▸ Your goal
Rewrite the entries below, replacing "Jump to" with "Go to" and leaving everything else unchanged. Omit the pictures from your answer.

▸ Interface element entries
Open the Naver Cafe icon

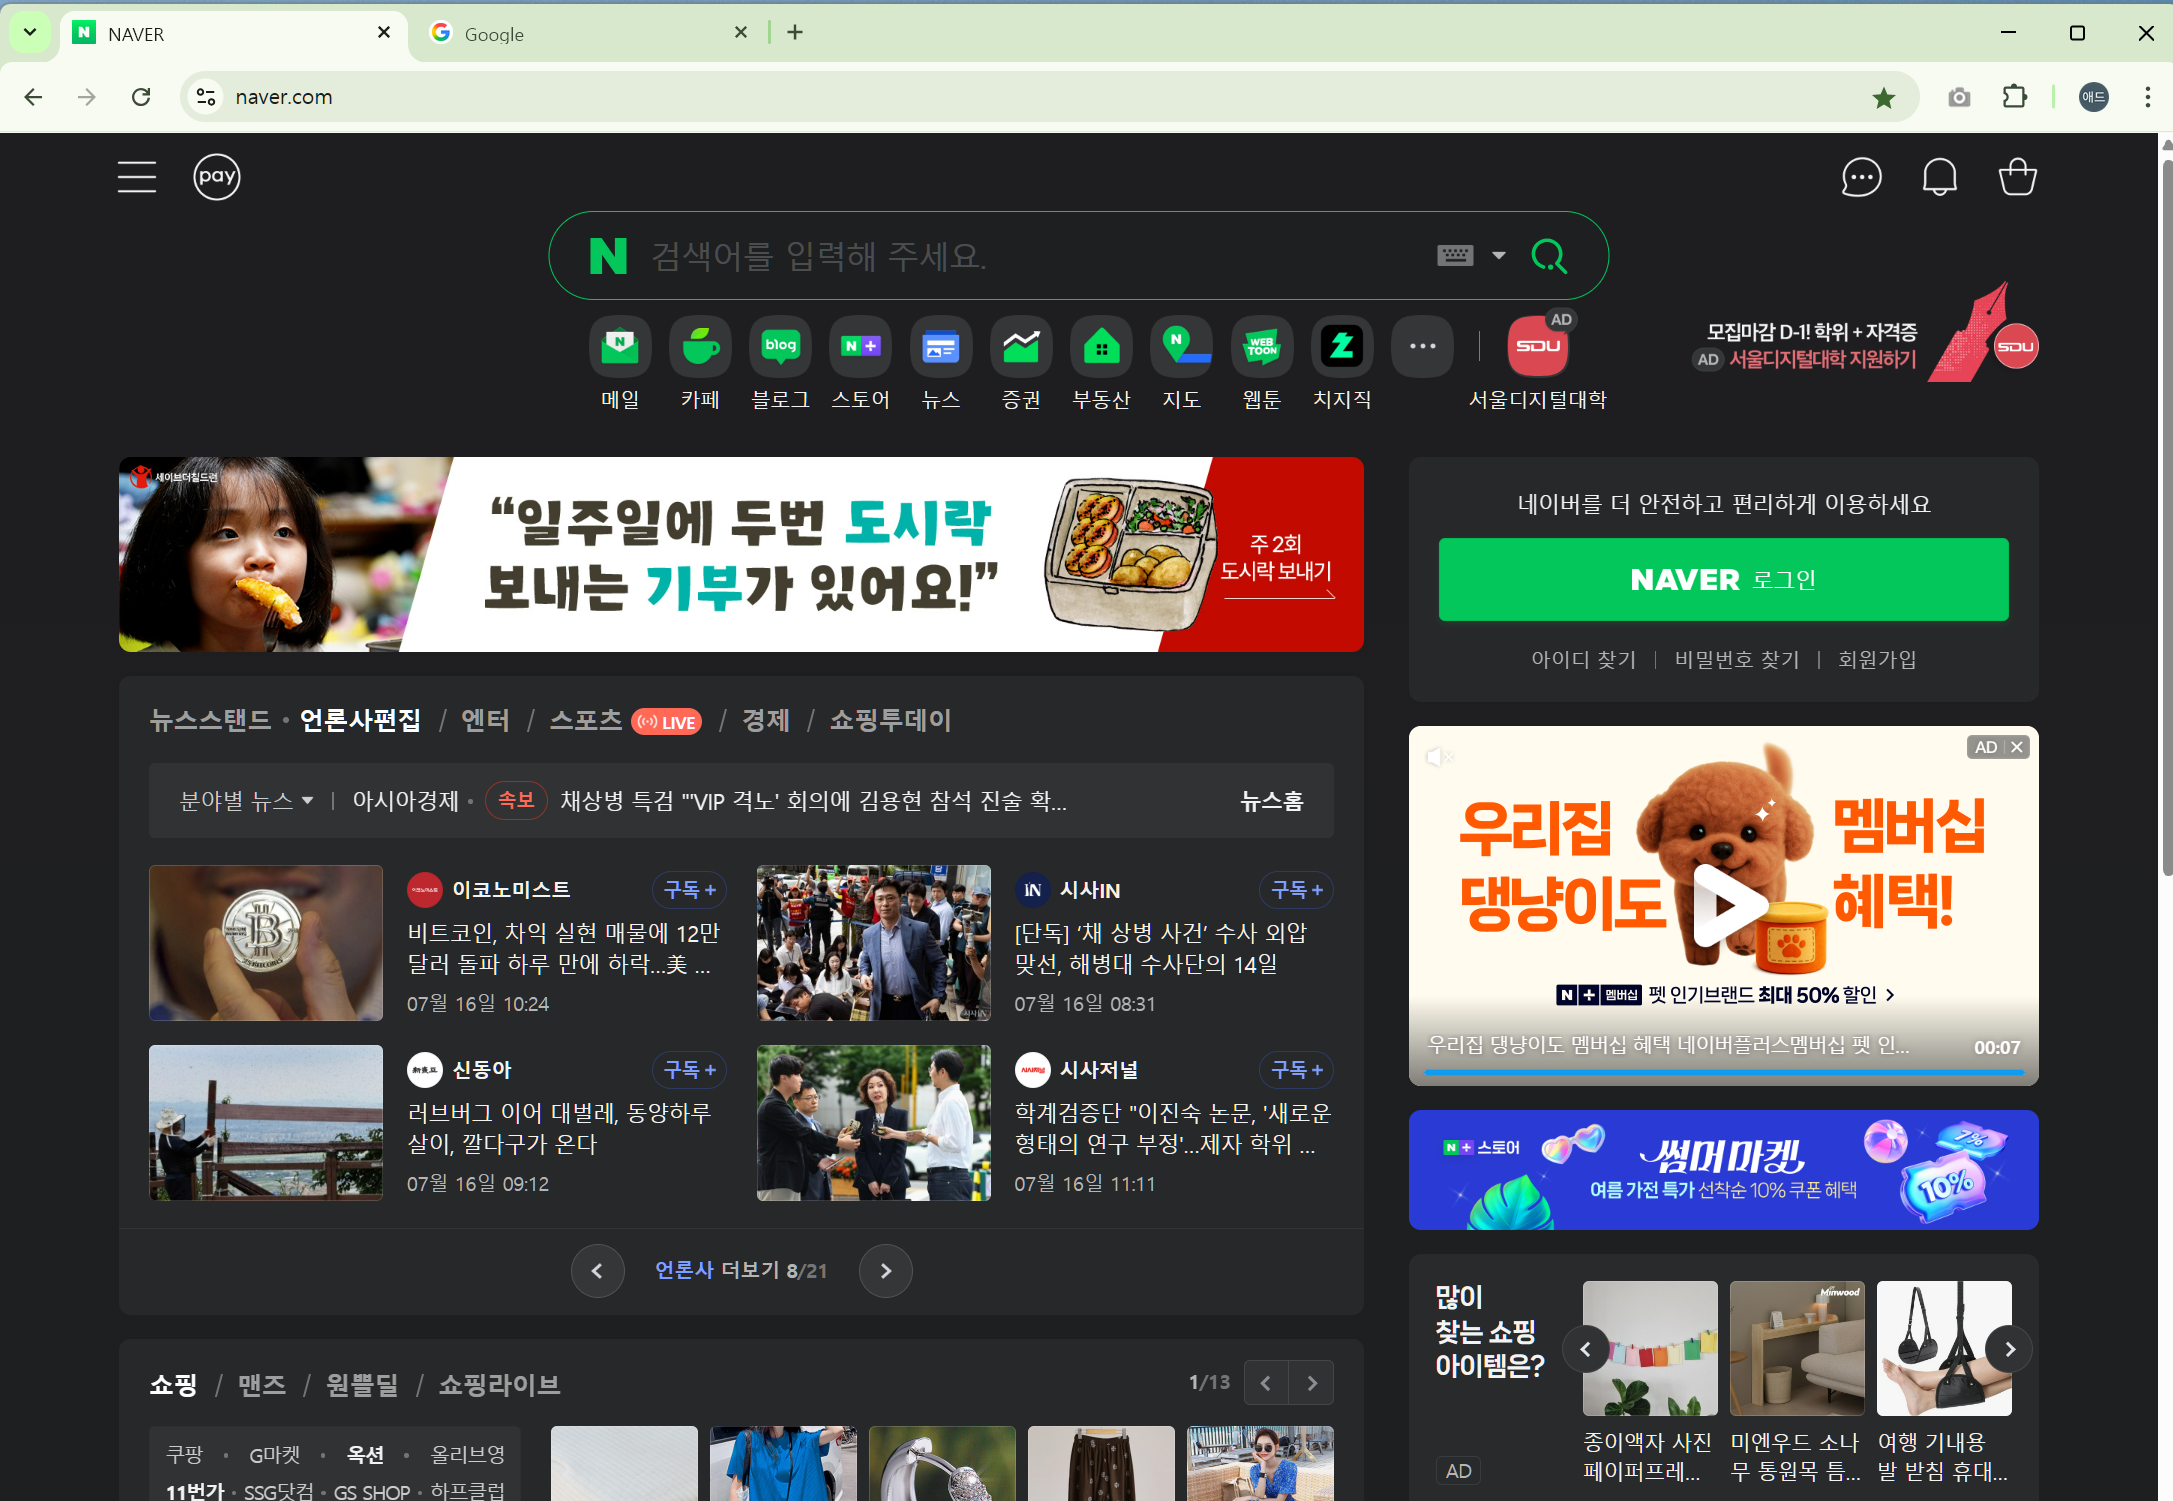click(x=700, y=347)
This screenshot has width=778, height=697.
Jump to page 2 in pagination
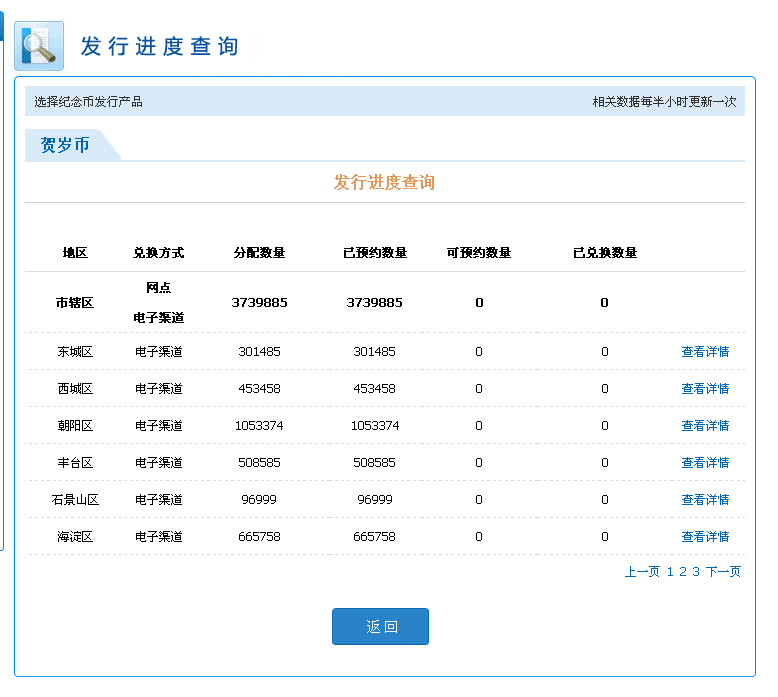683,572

▸ Exercise solution
Open the Naver Cafe icon

click(x=700, y=347)
This screenshot has width=778, height=697.
Go to page 2 in pagination
683,572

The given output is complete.